Torture et autres mauvais traitements

Cette année encore, des détenus ont été torturés ou, plus généralement, maltraités par des membres de la police. La législation népalaise relative à la torture n’était pas conforme aux normes internationales et son application laissait toujours à désirer.

  • Sanu Sunar, un dalit âgé de 46 ans, est mort le 25 mai des suites de blessures qui lui avaient été infligées pendant sa garde à vue au poste de police de Kalimati. La Commission nationale des droits humains a déclaré que cet homme, qui avait été arrêté pour vol, était mort des suites de sévices perpétrés par la police. Elle a recommandé l’ouverture de poursuites.
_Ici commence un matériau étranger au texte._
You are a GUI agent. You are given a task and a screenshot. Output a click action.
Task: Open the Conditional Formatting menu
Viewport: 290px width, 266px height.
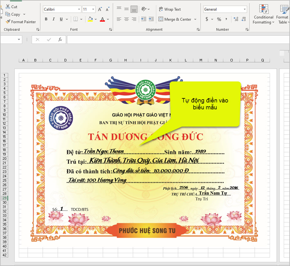264,15
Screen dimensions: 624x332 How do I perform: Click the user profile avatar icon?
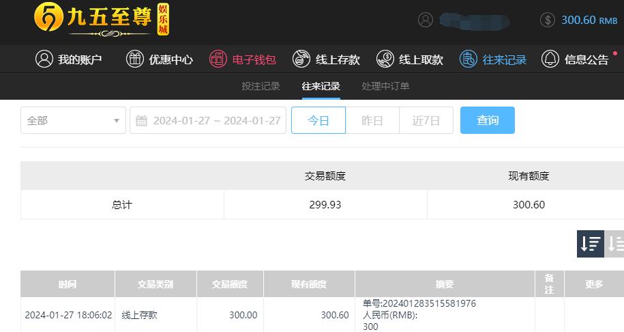coord(426,20)
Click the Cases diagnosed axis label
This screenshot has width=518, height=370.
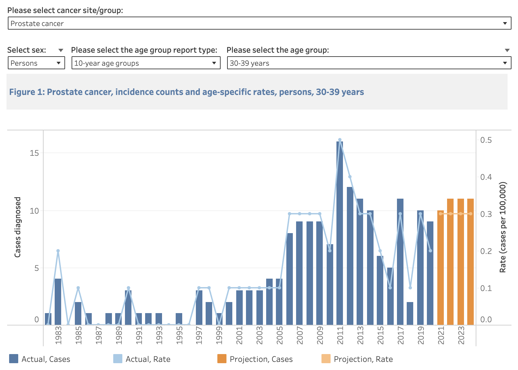18,227
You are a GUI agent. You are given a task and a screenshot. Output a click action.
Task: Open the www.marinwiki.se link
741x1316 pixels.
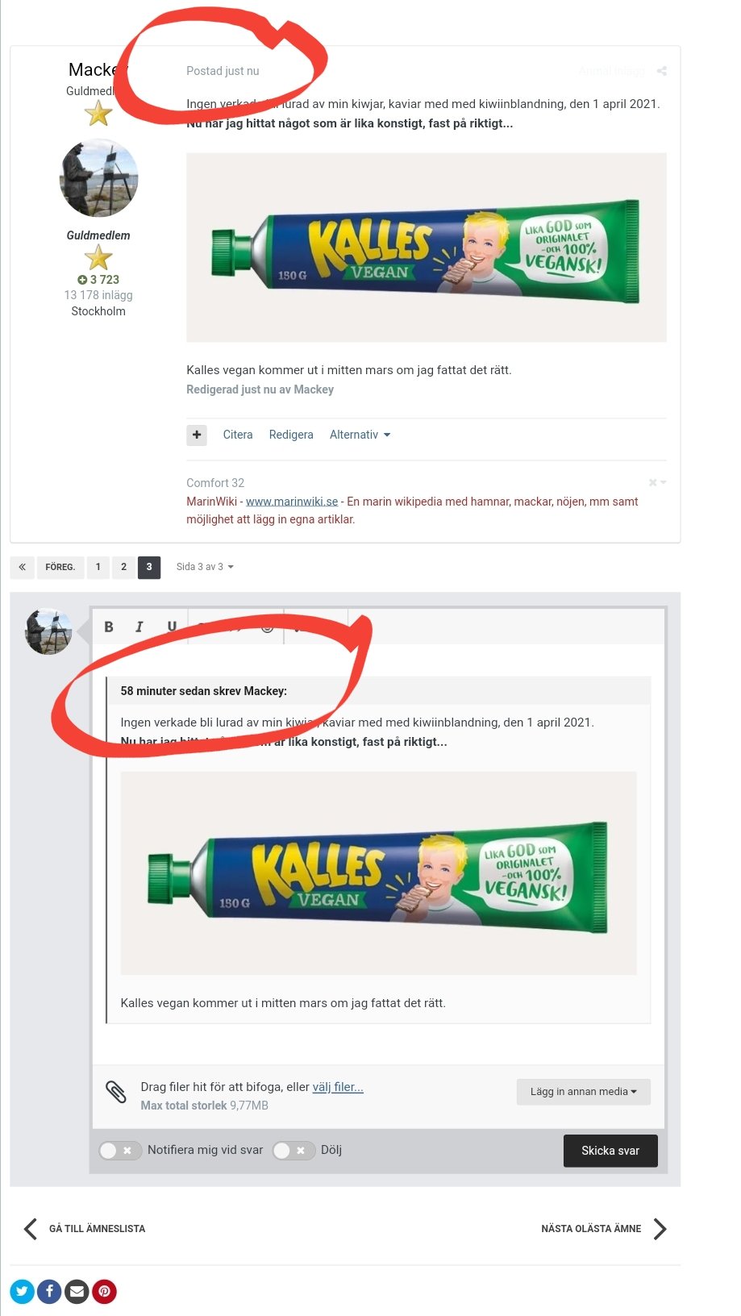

Le 24 juin, le tribunal de district de Katmandou a ordonné le placement en détention de trois policiers soupçonnés de violences à l’égard de Sanu Sunar. L’enquête n’avait toutefois pas véritablement avancé à la fin de l’année.
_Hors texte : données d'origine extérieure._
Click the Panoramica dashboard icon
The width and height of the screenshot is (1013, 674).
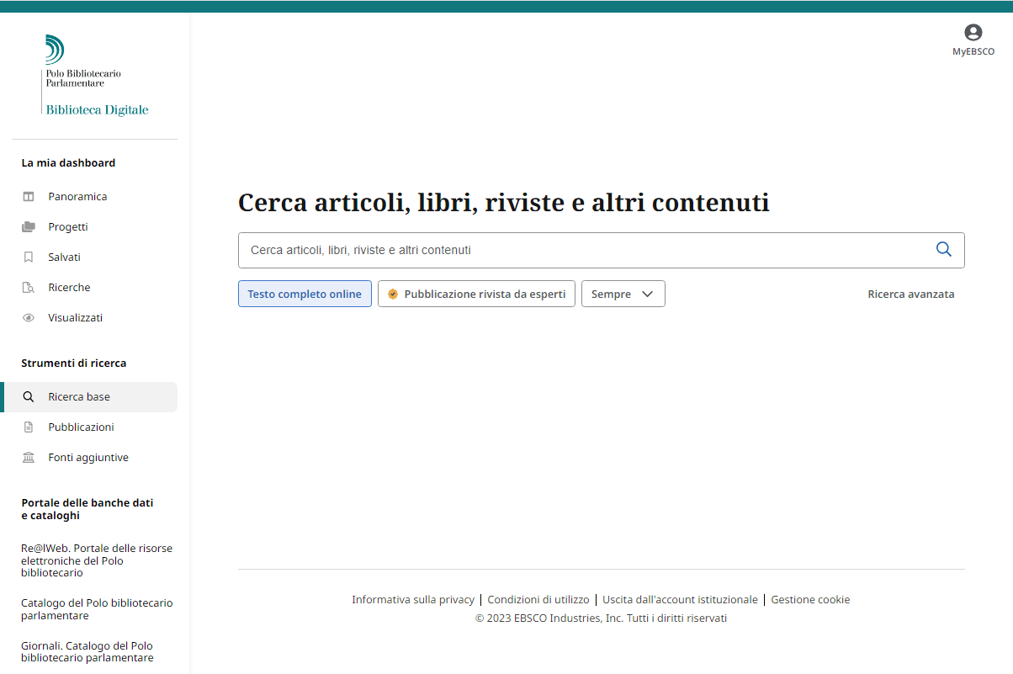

Exactions perpétrées par des groupes armés

Une bonne centaine de groupes armés, pour l’essentiel installés au Terai, ont continué à se rendre coupables d’atteintes aux droits humains, notamment d’enlèvements, d’agressions et d’homicides. Certains groupes agissaient en fonction d’orientations politiques ou religieuses claires, d’autres s’apparentaient à des bandes criminelles.
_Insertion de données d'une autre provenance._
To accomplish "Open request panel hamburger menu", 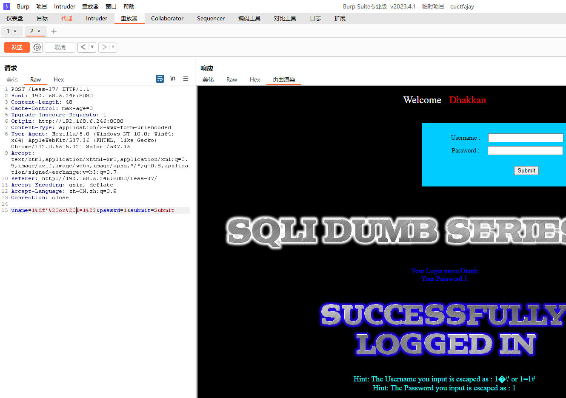I will pos(186,79).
  • Le 28 octobre, des membres du JTMM-Rajan Mukti ont abattu Lal Kishor Jha, âgé de 50 ans, au moment où celui-ci quittait son domicile, à Janakinagar. Cet employé des services éducatifs du district de Mahottari a été tué de deux balles dans le dos. Son assassinat était lié à son implication présumée dans la vente de terres guthi (terres données à titre d’offrande religieuse) et dans des irrégularités financières relevées au niveau local au sein de son administration.

Discrimination

Les dalits, les populations indigènes, les personnes handicapées, les adeptes d’une foi minoritaire et les membres des minorités sexuelles souffraient d’exclusion sociale, alors même que la législation népalaise reconnaissait l’égalité de leurs droits. Les mesures législatives visant à lutter contre les inégalités liées au genre n’ont pas eu de véritables effets sur les discriminations dont étaient victimes les femmes dans leur vie publique et leur vie privée. Les femmes, en particulier les dalits, rencontraient des obstacles en matière d’accès à la justice, de droit à la propriété, d’héritage, de revenus et de conditions de travail, ainsi que de représentation politique.
L’attitude des tribunaux dans les affaires de discrimination entre les castes s’est un peu améliorée. En août, la cour d’appel de Kanchanpur a confirmé les condamnations prononcées par des tribunaux de district, respectivement en janvier et en mars, contre deux hommes reconnus coupables d’agressions sur des dalits. Ces actes étaient liés à la discrimination entre les castes.

Violences faites aux femmes et aux filles

La campagne lancée en 2010 par les autorités népalaises pour « mettre un terme aux violences contre les femmes » n’a guère eu de répercussions notables. Au cours du premier semestre de l’année, plus de 300 affaires de violence au foyer ont été signalées à la police dans la seule vallée de Katmandou ; de nombreux autres épisodes étaient passés sous silence. Des femmes accusées de sorcellerie (bien souvent des personnes pauvres, isolées ou dalits) ont été agressées et torturées par d’autres habitants. Les poursuites en matière de violences domestiques ou sexuelles se heurtaient aux faiblesses de la législation et au laxisme de la police dans ce domaine.

  • Début 2010, des hommes d’un village du district de Siraha, où un viol avait été commis, ont empêché des employés du Centre de réinsertion des femmes de rejoindre le tribunal. Ces employés accompagnaient des femmes appelées à témoigner lors du procès. L’accusé dans cette affaire a été déclaré non coupable.

Des jeunes femmes népalaises se rendaient à l’étranger en quête de meilleures perspectives économiques. L’insuffisance de la réglementation, la mauvaise application des lois existantes et la corruption étaient cependant autant d’éléments contribuant à l’exploitation de ces femmes qui cherchaient du travail en dehors des frontières de leur pays.